Durante sus travesías también pueden ser atacadas por personas mientras las palomas sobrevuelan zonas montañosas o bajan a beber agua. “Nos han llegado palomas con postas”, comenta Roberto.
También pueden padecer calambres o infartos. Por eso es necesario saberlas cuidar: alimentarlas, hidratarlas y que las revise el veterinario.
Roberto empezó con ocho palomas y ahora tiene 50 parejas de reproductores registradas ante las autoridades; y aunque no sea una especie en extinción, dice, durante los viajes en carros especiales, rumbo a las zonas donde deberán ser soltadas, pasan por los retenes de sanidad.
Este año piensa criar 80 pichones, a los que deberá proporcionar una dieta de semillas, vacunarlos, desparasitarlos.
Dice que entre los colombófilos hay gente común y corriente, hasta profesores, empresarios, profesionistas, políticos, comerciantes.

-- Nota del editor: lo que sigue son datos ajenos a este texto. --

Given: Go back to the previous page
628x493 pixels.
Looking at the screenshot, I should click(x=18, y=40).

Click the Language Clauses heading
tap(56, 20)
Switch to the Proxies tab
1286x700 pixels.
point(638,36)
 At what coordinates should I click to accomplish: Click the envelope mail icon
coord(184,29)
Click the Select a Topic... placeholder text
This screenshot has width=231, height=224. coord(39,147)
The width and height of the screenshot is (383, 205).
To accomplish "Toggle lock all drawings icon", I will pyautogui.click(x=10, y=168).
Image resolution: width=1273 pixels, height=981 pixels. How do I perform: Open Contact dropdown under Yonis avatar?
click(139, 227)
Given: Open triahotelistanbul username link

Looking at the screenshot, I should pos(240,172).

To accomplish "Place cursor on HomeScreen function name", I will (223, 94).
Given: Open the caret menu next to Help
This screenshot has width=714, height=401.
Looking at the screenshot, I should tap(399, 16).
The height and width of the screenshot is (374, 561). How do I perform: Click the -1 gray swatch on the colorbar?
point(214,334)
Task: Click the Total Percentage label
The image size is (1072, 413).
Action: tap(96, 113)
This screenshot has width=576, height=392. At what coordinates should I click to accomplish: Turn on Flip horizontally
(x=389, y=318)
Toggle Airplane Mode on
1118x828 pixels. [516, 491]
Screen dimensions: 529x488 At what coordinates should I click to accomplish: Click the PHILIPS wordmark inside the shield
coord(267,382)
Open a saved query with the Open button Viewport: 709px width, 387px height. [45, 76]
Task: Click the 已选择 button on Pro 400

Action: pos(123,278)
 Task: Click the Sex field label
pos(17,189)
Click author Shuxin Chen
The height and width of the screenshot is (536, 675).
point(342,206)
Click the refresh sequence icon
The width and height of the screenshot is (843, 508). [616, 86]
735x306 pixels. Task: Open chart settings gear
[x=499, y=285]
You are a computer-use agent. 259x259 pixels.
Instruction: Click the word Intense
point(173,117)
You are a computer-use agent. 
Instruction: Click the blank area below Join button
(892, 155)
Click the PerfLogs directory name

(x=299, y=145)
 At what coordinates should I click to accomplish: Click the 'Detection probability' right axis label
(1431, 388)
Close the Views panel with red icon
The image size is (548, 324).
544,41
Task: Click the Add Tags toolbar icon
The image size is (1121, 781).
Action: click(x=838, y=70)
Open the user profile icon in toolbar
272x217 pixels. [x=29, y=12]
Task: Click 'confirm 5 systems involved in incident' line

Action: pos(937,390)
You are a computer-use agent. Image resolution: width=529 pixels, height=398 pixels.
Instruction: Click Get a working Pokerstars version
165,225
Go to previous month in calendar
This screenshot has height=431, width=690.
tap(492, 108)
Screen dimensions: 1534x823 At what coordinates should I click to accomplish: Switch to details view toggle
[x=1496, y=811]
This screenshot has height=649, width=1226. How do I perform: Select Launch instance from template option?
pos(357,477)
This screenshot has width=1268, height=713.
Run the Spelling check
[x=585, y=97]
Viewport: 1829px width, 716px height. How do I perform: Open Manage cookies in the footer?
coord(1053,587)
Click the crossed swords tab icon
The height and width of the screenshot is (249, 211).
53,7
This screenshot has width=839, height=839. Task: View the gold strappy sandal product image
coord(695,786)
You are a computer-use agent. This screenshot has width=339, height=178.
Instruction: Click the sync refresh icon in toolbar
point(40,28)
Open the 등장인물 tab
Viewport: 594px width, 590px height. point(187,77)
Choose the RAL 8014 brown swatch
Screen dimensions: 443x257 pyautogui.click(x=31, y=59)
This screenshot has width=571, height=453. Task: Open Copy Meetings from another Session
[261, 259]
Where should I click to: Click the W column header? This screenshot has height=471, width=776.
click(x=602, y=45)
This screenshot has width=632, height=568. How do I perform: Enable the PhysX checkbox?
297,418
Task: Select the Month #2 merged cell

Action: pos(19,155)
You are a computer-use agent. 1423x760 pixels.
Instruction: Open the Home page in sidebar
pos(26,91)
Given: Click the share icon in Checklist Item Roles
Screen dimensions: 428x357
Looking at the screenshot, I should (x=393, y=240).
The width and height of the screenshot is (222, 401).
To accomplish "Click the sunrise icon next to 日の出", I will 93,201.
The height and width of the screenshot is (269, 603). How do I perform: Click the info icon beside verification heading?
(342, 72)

Solo por ejemplificar menciona a Mariano Palacios Alcocer, ex gobernador de Querétaro, y al empresario Lorenzo Servitje, fallecido hace tres años, quien fue uno de los promotores de la colombofilia en México.
Y aquí, en el Cerro de la Estrella, está Roberto Padilla, quien suelta cuatro palomas que minutos después atrae con suaves silbidos mientras sobrevuelan el cielo de Iztapalapa.